### TEXT PROVIDED
— start —
Table 1 summarizes the estimated structural topic model with 10 topics. The topics are relatively evenly distributed, with the proportions of the answers stemming from respective topics varying from 0.05 to 0.19. A notable share of the answers featured multiple, distinct understandings of culture, mentioning, for example, both arts and knowledge. The correlations of the topics (Appendix AVII) were used to group topics into broader categories. Our results show that people’s understandings of culture can be divided into five distinct categories.
The Topics and Their Most Important Words, Proportions, and Exemplary Answers,
The table is comprised of only individuals whose responses were used to generate the model.
The two most important categories are clearly the common “narrow” and “broad” understandings of culture. The narrow understanding equates culture with the arts and comprises two topics. We label the first topic “arts,” which refers to art and its different forms, such as music, literature, and dance. The second topic is labeled “institutional”—it refers to cultural institutions and locations where culture is consumed, such as theatres, museums, and cinemas. These two topics reveal different patterns in understanding culture as arts, the former being a more abstract concept of art and the latter being more concrete.
The broad understanding, in contrast, comprises four highly correlated topics and captures the anthropological notion of culture as a whole way of life (Williams 1981), encompassing both the material and immaterial features of groups of people in different geographical areas and nations. First, we find a topic involving “shared values and traditions,” which refers also to the ways of life and beliefs common at the societal level. Second, we identify a topic labeled as “geographical identity,” referring to specific countries and regions and the practices and commonalities perceived as typical to them. The third topic is labeled “group characteristics,” referring to people and communities in differently sized social groups. The final topic in this category is labeled “habits and lifestyles,” referring to the customs and features particular to some collective, such as food, language, or religion.
The third category of understandings of culture refers to the past and present forms of human activity and contains two specific topics. The first we label “human activity,” which comprises important words such as “human,” “activity,” “create,” and “expression.” In this topic, culture is understood as something that humans have created to express themselves and as something opposing nature and mundane everyday life. The answers belonging to this topic are often long and almost poetic. The second topic of this category, “history and heritage,” involves a temporal dimension and refers to development, passing of time, and the significance of history.
The remaining two topics do not have correlations with other topics. The first one we label “cultivation,” which refers to understanding culture as cultivating and educating oneself. The second isolated topic we label is “good manners,” which refers to good and civilized behavior of individuals, something that is taught and produced by a proper upbringing.
— end —
### INFORMATION SHOWN
— start —
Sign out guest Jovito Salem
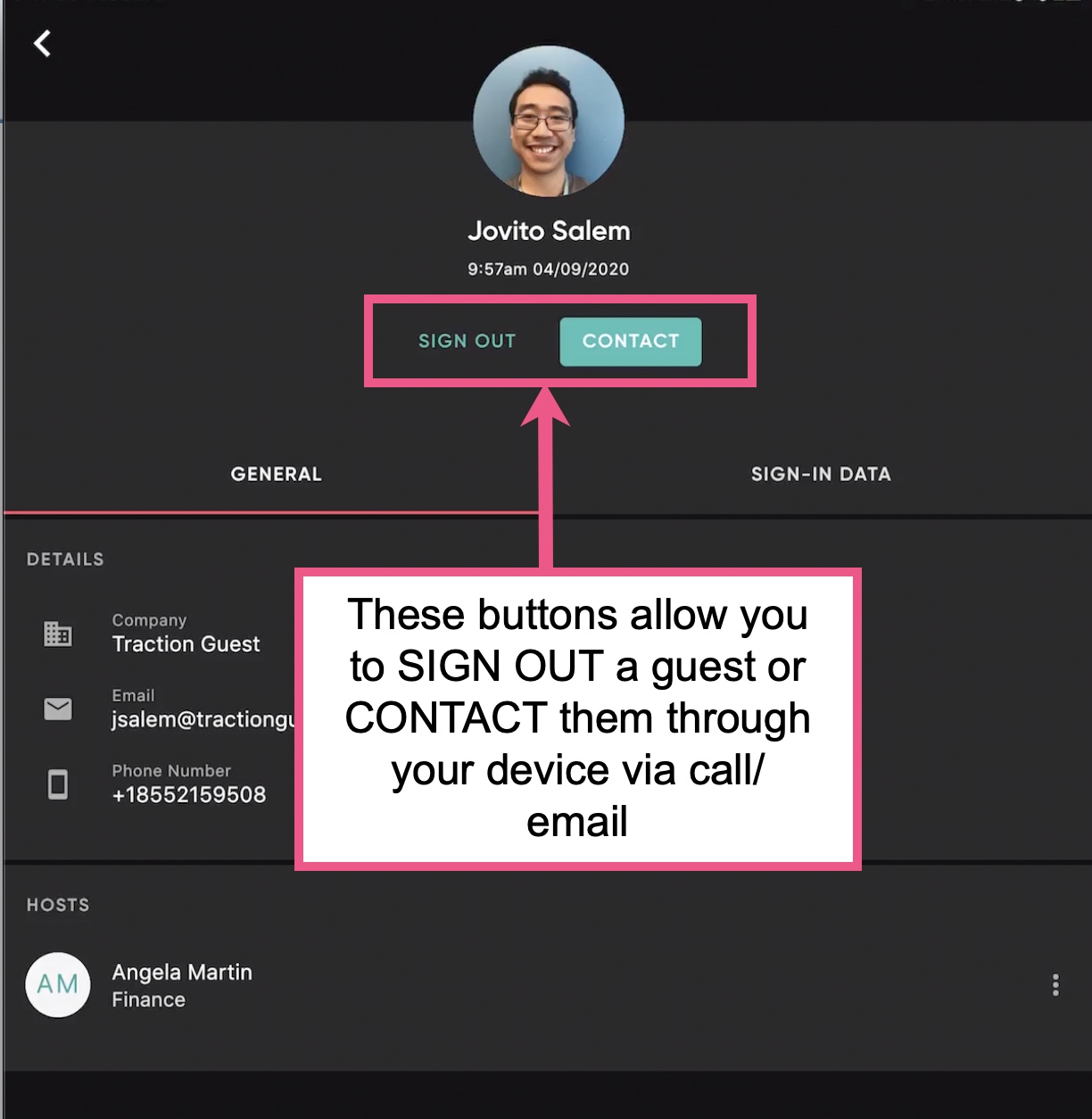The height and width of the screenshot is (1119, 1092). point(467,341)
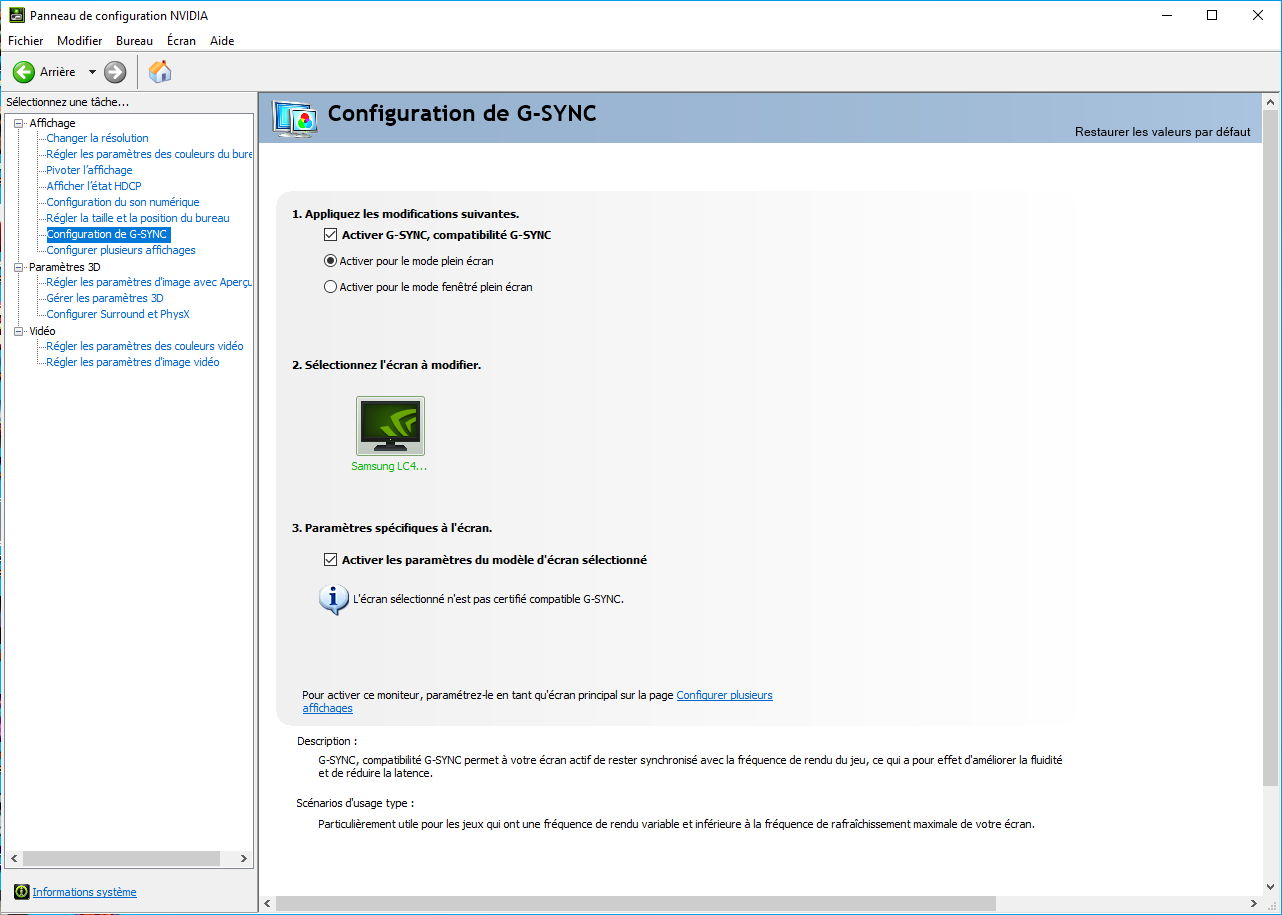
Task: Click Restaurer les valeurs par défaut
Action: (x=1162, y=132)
— end —
### YOUR TASKS
#1 From the passage on understandings of culture, transcribe word for word the part that begins with the words containing "The remaining two" and ends with "a proper upbringing.".
#2 Translate this sentence from the passage on understandings of culture into Spanish: "The narrow understanding equates culture with the arts and comprises two topics."

### TASK-BY-TASK RESULTS
#1
The remaining two topics do not have correlations with other topics. The first one we label “cultivation,” which refers to understanding culture as cultivating and educating oneself. The second isolated topic we label is “good manners,” which refers to good and civilized behavior of individuals, something that is taught and produced by a proper upbringing.

#2 La concepción restringida equipara la cultura con las artes y abarca dos temas.